C’est alors que je suis revenu au silence. Je venais de l’y inviter quand j’ai réalisé que c’était sans doute ce que j’avais moi-même de mieux à faire, car de toute façon, il n’y avait pas de véritable discussion. Simplement des arguments. Un choc d’opinions.

Cela m’a pris du temps pour décanter ce qui s’était passé. Je savais simplement que, même si j’étais en phase avec mes convictions, j’avais certainement été excessif et que cela ne faisait pas avancer les choses. Je savais que mon ombre avait été de la partie et qu’elle revenait à la charge à chaque fois que je pensais à Serge avec l’intention de lui envoyer un message, c’est-à-dire encore une fois de faire entendre mes raisons et de lui clouer le bec. Je m’en suis abstenu. Je suis resté dans le silence, j’ai récapitulé. J’ai vu que je recontactais une colère qui m’était familière, en particulier dans ma jeunesse militante. Quand j’ai interrogé la colère en moi, j’ai rencontré un jeune homme furieux qui disait que parler d’une « prétendue crise écologique » tenait du négationnisme. J’ai été estomaqué, j’ai discuté avec lui : il y allait fort tout de même. Le négationnisme, c’est la négation de la Shoah, de l’Holocauste. J’ai écouté ses arguments et je ne pouvais pas lui donner tort :

Nous assistons dès maintenant à une extinction massive des espèces qui met en péril l’équilibre écologique de la planète. Les animaux que nous exploitons sont traités avec une insensibilité industrielle qui rappelle la logique des camps de concentration. Tous les modèles de prévision des changement climatique sont battus en brèche par les mesures, qui n’arrêtent pas de coller aux scénarios les plus pessimistes. Le risque est désormais majeur d’une réaction en chaîne pouvant conduire à un réchauffement de 6 à 8 degrés d’ici la fin du siècle. Ce n’est pas qu’une crise environnementale, c’est une crise totale qui se profile à l’horizon, dans tous les aspects du politique, de l’économique, du militaire qui s’en donnera sans doute à cœur joie, de l’humain. On commence à prévoir l’effondrement (collapse) de notre système sous son propre poids. Tous les facteurs pour un tel effondrement sont réunis et ce sera peut-être un bienfait pour la nature, mais pas pour celles et ceux qui resteront enterrés sous les décombres. La vie continuera sans doute, mais probablement sans nous, du moins en tant que civilisation. Nous savons, avec un très haut degré de probabilité, que si nous ne prenons pas MAINTENANT un virage à 180 degrés, nous condamnons nos descendants à l’enfer.

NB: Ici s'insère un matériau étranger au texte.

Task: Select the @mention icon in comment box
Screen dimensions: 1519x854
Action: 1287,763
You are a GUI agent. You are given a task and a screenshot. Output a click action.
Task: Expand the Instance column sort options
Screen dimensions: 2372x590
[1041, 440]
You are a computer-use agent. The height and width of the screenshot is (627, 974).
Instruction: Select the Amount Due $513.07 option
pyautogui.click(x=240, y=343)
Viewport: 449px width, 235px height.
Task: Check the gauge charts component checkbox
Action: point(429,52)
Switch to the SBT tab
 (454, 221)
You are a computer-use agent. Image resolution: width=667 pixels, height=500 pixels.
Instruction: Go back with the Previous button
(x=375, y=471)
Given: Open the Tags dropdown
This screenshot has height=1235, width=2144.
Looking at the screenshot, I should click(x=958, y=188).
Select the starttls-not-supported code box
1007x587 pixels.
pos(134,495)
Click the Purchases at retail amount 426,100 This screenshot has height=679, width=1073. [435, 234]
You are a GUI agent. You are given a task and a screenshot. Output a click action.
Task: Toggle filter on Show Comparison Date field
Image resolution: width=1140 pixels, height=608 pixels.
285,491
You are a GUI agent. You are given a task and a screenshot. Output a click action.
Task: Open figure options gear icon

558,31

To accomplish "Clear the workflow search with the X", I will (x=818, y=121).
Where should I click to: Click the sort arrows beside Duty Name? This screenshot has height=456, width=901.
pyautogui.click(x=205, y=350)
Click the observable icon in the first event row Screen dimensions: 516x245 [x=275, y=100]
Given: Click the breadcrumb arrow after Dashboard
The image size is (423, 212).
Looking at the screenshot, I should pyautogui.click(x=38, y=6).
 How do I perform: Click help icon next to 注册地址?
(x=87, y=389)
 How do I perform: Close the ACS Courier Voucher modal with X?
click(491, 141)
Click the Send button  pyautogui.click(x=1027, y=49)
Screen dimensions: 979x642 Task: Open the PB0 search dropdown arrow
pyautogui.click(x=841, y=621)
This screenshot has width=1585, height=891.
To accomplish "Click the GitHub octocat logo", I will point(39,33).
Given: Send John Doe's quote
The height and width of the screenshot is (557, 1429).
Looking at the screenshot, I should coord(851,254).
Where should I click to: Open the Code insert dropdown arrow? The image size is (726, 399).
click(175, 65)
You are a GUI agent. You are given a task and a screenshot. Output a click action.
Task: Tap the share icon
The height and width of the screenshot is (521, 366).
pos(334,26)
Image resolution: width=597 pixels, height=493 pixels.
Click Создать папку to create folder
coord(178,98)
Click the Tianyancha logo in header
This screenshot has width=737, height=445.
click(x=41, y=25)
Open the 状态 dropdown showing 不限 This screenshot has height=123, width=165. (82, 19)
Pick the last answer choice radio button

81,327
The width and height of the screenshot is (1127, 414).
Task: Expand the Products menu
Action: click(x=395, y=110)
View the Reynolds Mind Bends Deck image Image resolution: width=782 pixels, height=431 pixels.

Mon jeune activiste intérieur n’hésitait pas à dire que le scepticisme intellectuel sur la crise écologique dores et déjà évidente relève du crime. Un jour, les générations futures nous jugeront, et avec raison, nous condamnerons : vous saviez, vous n’avez rien fait…


Mais alors, cette ombre ?

Bien sûr, avec ce jeune homme furieux en moi, je retrouvais un vieil ami que je connais tout de même assez bien. Je l’appelle Sieyès, comme le juge du tribunal révolutionnaire de la Terreur en 1792. J’ai généralement des dehors gentils, assez doux, mais celles et ceux qui me connaissent bien savent que je m’emporte facilement sur certaines questions politiques, et que je suis souvent prompt dans ma colère à souhaiter un grand coup de balai. Tiens donc, Sieyès est donc devenu écologiste, me disais-je. C’est fini, le matin du grand soir, la révolution. Désormais, c’est le sauvetage de la planète son leitmotiv. Bon, pourquoi pas ? Je suis fondamentalement non-violent, mais je crois avec Richard Moss que pour pouvoir être vraiment non-violent, il faut pouvoir être violent car sinon c’est de la lâcheté tout simplement que l’on déguise sous le nom de non-violence. Et puis ma non-violence est stratégique. Face aux moyens militaires dont disposent les possédants aujourd’hui, il vaut mieux être non-violents. C’est notre seule chance.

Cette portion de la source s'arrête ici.